Broyer de la biomasse en forêt s’effectue à partir du début de l’été, et ce, jusqu’à ce qu’il y ait trop de neige. Mme Roy indique qu’ils arrêtent durant le dégel au printemps. L’entreprise fait alors du transport d’engrais pour Synagri. Selon les sites, ils peuvent toutefois travailler durant plusieurs semaines durant l’hiver. Il faut toutefois que le site soit accessible et qu’il ait été préparé, c’est-à-dire que les branches ont été mises en andains pour être capables de les voir le temps venu de les broyer.
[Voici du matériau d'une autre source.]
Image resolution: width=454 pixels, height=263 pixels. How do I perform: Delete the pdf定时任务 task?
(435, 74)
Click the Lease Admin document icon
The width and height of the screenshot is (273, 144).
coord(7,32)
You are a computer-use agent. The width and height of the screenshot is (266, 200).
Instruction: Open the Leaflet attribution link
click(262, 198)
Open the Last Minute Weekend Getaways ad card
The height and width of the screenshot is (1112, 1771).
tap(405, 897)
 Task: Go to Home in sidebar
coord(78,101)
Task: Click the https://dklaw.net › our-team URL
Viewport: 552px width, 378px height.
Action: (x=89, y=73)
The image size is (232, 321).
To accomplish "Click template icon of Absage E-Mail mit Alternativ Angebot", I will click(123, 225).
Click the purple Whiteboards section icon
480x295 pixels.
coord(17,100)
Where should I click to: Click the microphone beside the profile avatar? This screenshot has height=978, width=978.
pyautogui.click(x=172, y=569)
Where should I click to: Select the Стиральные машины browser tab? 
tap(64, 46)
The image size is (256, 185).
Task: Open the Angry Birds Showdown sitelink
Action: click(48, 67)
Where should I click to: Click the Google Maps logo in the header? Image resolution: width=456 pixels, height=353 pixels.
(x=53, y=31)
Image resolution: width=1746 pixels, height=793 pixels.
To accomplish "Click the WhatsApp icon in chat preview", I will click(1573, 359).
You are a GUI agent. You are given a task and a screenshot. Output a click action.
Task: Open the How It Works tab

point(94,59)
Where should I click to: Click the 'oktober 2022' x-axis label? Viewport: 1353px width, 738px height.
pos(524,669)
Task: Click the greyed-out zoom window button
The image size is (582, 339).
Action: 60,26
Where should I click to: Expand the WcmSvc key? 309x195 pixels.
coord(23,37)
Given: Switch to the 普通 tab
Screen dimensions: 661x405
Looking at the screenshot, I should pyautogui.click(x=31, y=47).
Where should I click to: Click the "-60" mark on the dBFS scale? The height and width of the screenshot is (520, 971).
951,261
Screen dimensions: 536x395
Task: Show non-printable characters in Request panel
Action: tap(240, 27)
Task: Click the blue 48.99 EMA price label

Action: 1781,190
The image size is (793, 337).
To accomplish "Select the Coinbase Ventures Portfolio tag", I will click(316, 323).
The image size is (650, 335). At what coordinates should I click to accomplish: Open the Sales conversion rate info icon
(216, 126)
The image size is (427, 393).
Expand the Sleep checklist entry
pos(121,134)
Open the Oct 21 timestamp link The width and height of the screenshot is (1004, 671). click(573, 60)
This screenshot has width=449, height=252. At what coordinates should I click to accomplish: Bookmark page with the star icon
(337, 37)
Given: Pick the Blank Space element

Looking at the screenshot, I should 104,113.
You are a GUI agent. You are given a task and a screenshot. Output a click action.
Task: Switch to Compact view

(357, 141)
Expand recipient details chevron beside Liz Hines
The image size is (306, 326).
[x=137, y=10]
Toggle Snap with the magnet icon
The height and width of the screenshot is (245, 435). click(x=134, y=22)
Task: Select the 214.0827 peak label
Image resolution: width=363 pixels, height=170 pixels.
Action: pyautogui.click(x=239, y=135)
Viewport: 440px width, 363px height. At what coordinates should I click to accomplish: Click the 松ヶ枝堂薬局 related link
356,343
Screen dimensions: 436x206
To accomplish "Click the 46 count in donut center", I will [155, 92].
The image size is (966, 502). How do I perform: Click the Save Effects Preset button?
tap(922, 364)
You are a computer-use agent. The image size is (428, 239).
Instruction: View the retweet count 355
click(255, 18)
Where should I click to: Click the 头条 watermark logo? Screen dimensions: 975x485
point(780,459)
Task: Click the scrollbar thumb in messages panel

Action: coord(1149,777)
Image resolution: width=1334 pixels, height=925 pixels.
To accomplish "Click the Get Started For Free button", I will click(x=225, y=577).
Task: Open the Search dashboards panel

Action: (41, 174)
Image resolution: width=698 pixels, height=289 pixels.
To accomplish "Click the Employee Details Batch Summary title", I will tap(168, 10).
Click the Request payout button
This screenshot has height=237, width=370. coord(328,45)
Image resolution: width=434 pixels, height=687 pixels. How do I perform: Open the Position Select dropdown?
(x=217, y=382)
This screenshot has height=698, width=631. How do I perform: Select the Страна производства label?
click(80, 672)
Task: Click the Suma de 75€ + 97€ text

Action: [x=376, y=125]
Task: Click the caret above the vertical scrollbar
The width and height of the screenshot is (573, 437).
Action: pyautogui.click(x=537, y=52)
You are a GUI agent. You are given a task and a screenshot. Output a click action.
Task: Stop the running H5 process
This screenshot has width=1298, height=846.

Pour chaque chantier, il y a une préparation à réaliser avant d’entreprendre le travail. D’abord, on recense la biomasse à traiter et les coupes effectuées les années précédentes. Mélanie, qui est ingénieure forestière, cartographie les tas. Puis, l’équipe fait une planification en fonction des endroits où est placée la biomasse des chemins. Puis, les employés amènent le broyeur et la pelle sur un fardier. Le broyeur peut se déplacer sur chenille. Si la distance est grande, on doit embarquer les équipements à nouveau sur le fardier pour les déplacer.

RECRUTEMENT DIFFICILE

Les opérateurs des broyeurs sont difficiles à recruter. «C’est difficile de trouver de la main d’oeuvre. Présentement, nous avons trois machines et un opérateur. Toutefois, nous aurons de nouveaux employés bientôt», note Mme Roy. M. Gaudette mentionne qu’ils se sont fait dire qu’il n’y avait pas assez de demandes pour lancer une formation pour ce type d’équipement. Broyage RM doit donc elle-même former ses opérateurs. Les personnes doivent savoir opérer une pelle mécanique, mais aussi avoir des connaissances en entretien puisque les équipements nécessitent un entretien journalier. Pour leurs opérations au Nouveau-Brunswick, ils ont des employés québécois qui habitent tout près et qui y travaillent, mais aussi des gens des Maritimes.

EN CROISSANCE

En action depuis huit ans, Broyage RM connaît une croissance depuis environ quatre ans grâce surtout à leurs contrats au Nouveau-Brunswick. M. Gaudette estime que le marché québécois stagne. «Pour l’instant, le marché est saturé. Même les moulins ont de la difficulté à faire sortir leur écorce», notet-il. Il espère que les centres de cogénération lancés par Hydro-Québec permettront d’écouler la marchandise non utilisée et ainsi relancer le marché. Les centrales devraient être mises en opération au cours de l’année. «Au Québec, on a la matière. Il faut développer le marché qui va l’utiliser. Grosse problématique! On a le matériel, mais pas de preneur. C’est le gros frein», explique-t-il.

AGRILE DU FRÊNE

Broyage RM est certifié par la SIAQ pour broyer des arbres affectés par l’Agrile du frêne. «En fait, on a la recette pour que notre broyeur sorte du matériel conforme pour l’Agrile, c’est-à-dire pour qu’il n’y ait pas de risque de propagation», résume Mme Roy.